Önceki gece 32. Gün programındaki kavga dövüş arasında Özden Örnek’in günlükleri sahici mi sahte mi tartışması epey yer işgal etti. M. A. Birand günlükler vardır inancında. Yazısında da yazmış.
“... Eski Genelkurmay Başkanı... en son Fikret Bila’nın sorularını yanıtladı ve aynen şunu söyledi:
‘Ne vardır, ne de yoktur derim.’ Bunun Türkçesi ‘Evet bu günlükler vardır, ancak ben açıklamak istemiyorum’dur.”
Oysa Fikret’in sorduğu soru “Günlükler var mı yok mu?” değildi. Soru “Günlüklere dayandırılan darbe hazırlıkları yaşandı mı?” idi. İkisinin ilgisi var mı?
Yalan fırtınası
Yeni Şafak gazetesi 9 Temmuz 2008 günlü nüshasında “Başsavcı’ya suikast planı Eruygur’un evinden de çıktı” başlığıyla bir haber ve kroki yayımlıyor. İşçi Partisi açıklama yapıyor:
“... Haberde krokinin İşçi Partisi lideri Perinçek’in bilgisayarında ele geçirilenle aynı olduğu, yalanına yer verilmiştir. Oysa Sayın Doğu Perinçek’in bilgisayarında benzeri bir belge, bilgi kesinlikle bulunmamıştır. Sayın Perinçek’e emniyette veya savcılıkta bu yönde sorulmuş bir soru veya gösterilmiş bir belge yoktur. Olsa idi bunun sorulmaması düşünülemezdi.”
* * *
Haber ilk kez geçen mart ayında Taraf gazetesinde yayımlanmış.. İşçi Partisi “Taraf’ın yalanını Yeni Şafak sürdürüyor” demekte...

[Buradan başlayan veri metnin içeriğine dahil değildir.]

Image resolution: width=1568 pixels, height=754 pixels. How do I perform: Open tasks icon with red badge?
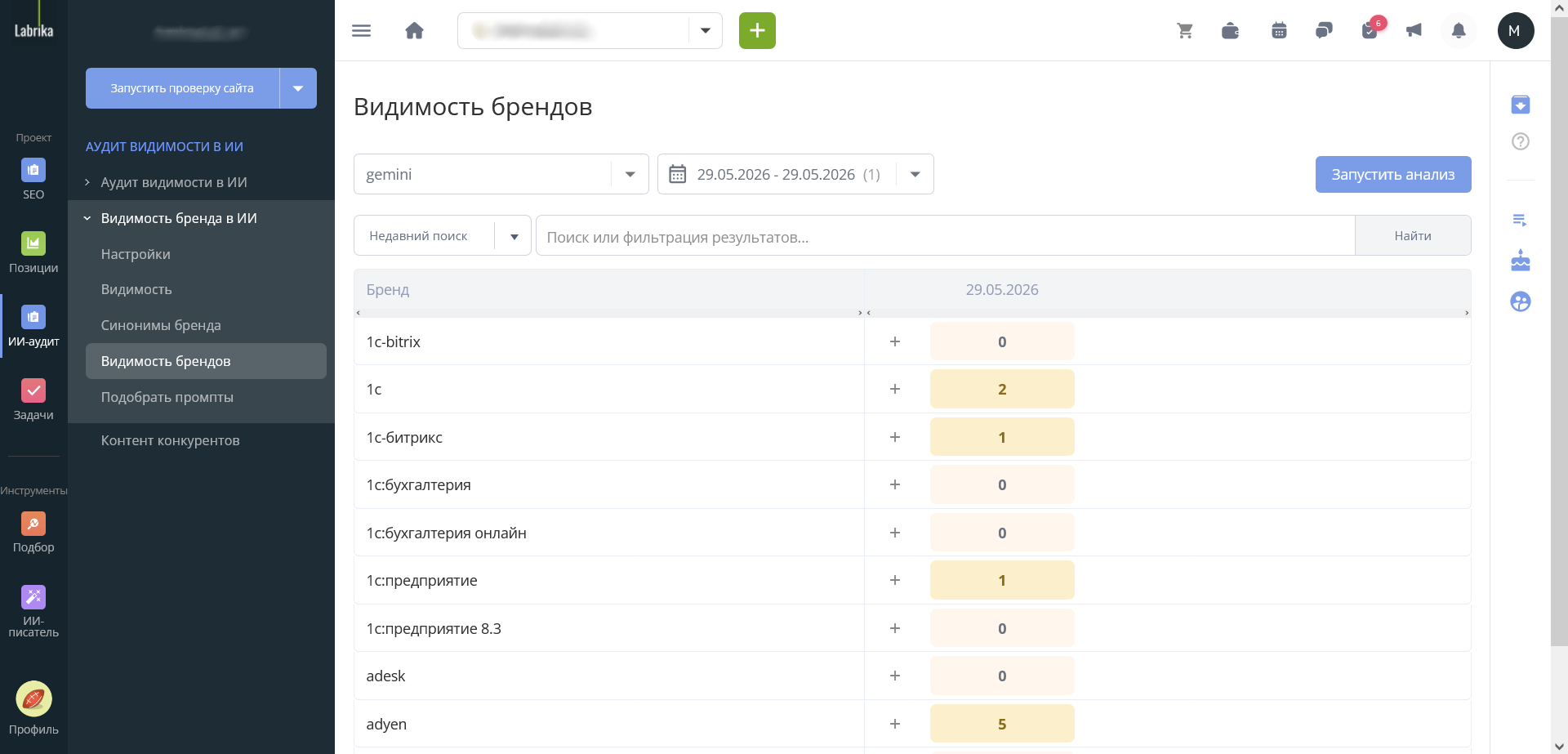coord(1370,30)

Ertesi gün Yeni Şafak’ı taradık. Bu yalanlama yer almış mı diye baktık. Yoktu... Bu tür düzmece haberler malum gazetelerde her gün tekrarlanıyor. Hem kamuoyu, hem yargı sanıklar aleyhinde etkileniyor. Ama bu hukuksuzluk sürekli görmezden geliniyor.
Ceza Kanunu Madde 285 açık: “Soruşturmanın gizliliğini alenen ihlâl eden kişi, bir yıldan üç yıla kadar hapis cezası ile cezalandırılır... Suç basın yayın yoluyla işlenirse yarı arttırılır.”
Yargıtay Onursal Başsavcısı Sabih Kanadoğlu diyor ki:
- Gizliliği bir tarafa bırakırsanız... Birtakım belgeler birtakım medyada yayımlanırsa o soruşturmanın inanılırlığı olmaz..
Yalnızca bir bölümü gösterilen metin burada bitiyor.